Fixes verification output on pull command

When using the --verify flag on the pull command the output was an internal Go object rather than useful detail. This is a bug. The output new displays who signed the chart along with the hash. Fixes #7624 Signed-off-by: Matt Farina <matt@mattfarina.com>
4 years ago · a3f92f65e2
parent 53b6580bad
commit a3f92f65e2
2 changed files with 16 additions and 8 deletions
--- a/cmd/helm/pull_test.go
+++ b/cmd/helm/pull_test.go
@ -20,7 +20,6 @@ import (
 	"fmt"
 	"os"
 	"path/filepath"
-	"regexp"
 	"testing"

 	"helm.sh/helm/v3/pkg/repo/repotest"
@ -37,6 +36,10 @@ func TestPullCmd(t *testing.T) {
 		t.Fatal(err)
 	}

+	helmTestKeyOut := "Signed by: Helm Testing (This key should only be used for testing.
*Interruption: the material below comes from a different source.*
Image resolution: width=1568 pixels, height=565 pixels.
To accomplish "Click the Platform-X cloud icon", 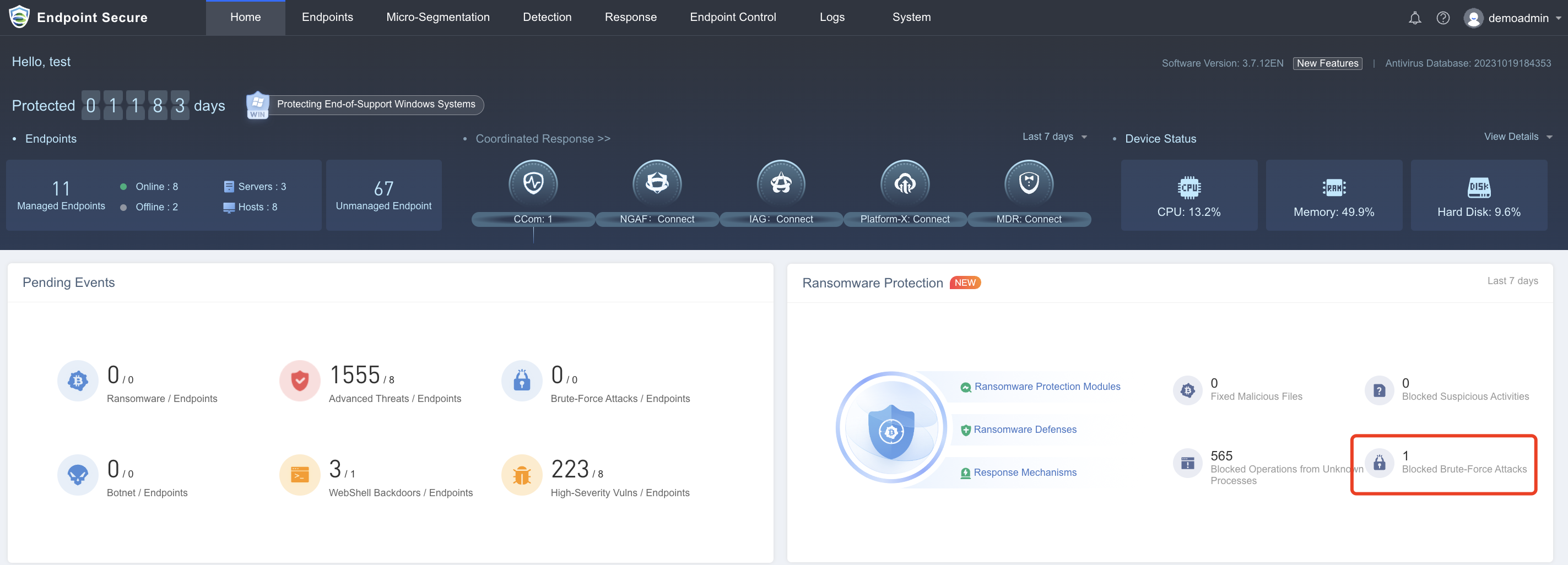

DO NOT TRUST.) <helm-testing@helm.sh>\n" +
+		"Using Key With Fingerprint: 5E615389B53CA37F0EE60BD3843BBF981FC18762\n" +
+		"Chart Hash Verified: "
+
 	// all flags will get "-d outdir" appended.
 	tests := []struct {
 		name         string
@ -49,6 +52,7 @@ func TestPullCmd(t *testing.T) {
 		expectFile   string
 		expectDir    bool
 		expectVerify bool
+		expectSha    string
 	}{
 		{
 			name:       "Basic chart fetch",
@ -77,6 +81,7 @@ func TestPullCmd(t *testing.T) {
 			args:         "test/signtest --verify --keyring testdata/helm-test-key.pub",
 			expectFile:   "./signtest-0.1.0.tgz",
 			expectVerify: true,
+			expectSha:    "sha256:e5ef611620fb97704d8751c16bab17fedb68883bfb0edc76f78a70e9173f9b55",
 		},
 		{
 			name:       "Fetch and fail verify",
@ -110,6 +115,7 @@ func TestPullCmd(t *testing.T) {
 			expectFile:   "./signtest2",
 			expectDir:    true,
 			expectVerify: true,
+			expectSha:    "sha256:e5ef611620fb97704d8751c16bab17fedb68883bfb0edc76f78a70e9173f9b55",
 		},
 		{
 			name:       "Chart fetch using repo URL",
@ -171,13 +177,11 @@ func TestPullCmd(t *testing.T) {
 			}

 			if tt.expectVerify {
-				pointerAddressPattern := "0[xX][A-Fa-f0-9]+"
-				sha256Pattern := "[A-Fa-f0-9]{64}"
-				verificationRegex := regexp.MustCompile(
-					fmt.Sprintf("Verification: &{%s sha256:%s signtest-0.1.0.tgz}\n", pointerAddressPattern, sha256Pattern))
-				if !verificationRegex.MatchString(out) {
-					t.Errorf("%q: expected match for regex %s, got %s", tt.name, verificationRegex, out)
+				outString := helmTestKeyOut + tt.expectSha + "\n"
+				if out != outString {
+					t.Errorf("%q: expected verification output %q, got %q", tt.name, outString, out)
 				}
+
 			}

 			ef := filepath.Join(outdir, tt.expectFile)
--- a/pkg/action/pull.go
+++ b/pkg/action/pull.go
@ -101,7 +101,11 @@ func (p *Pull) Run(chartRef string) (string, error) {
 	}

 	if p.Verify {
-		fmt.Fprintf(&out, "Verification: %v\n", v)
+		for name := range v.SignedBy.Identities {
+			fmt.Fprintf(&out, "Signed by: %v\n", name)
+		}
+		fmt.Fprintf(&out, "Using Key With Fingerprint: %X\n", v.SignedBy.PrimaryKey.Fingerprint)
+		fmt.Fprintf(&out, "Chart Hash Verified: %s\n", v.FileHash)
 	}

 	// After verification, untar the chart into the requested directory.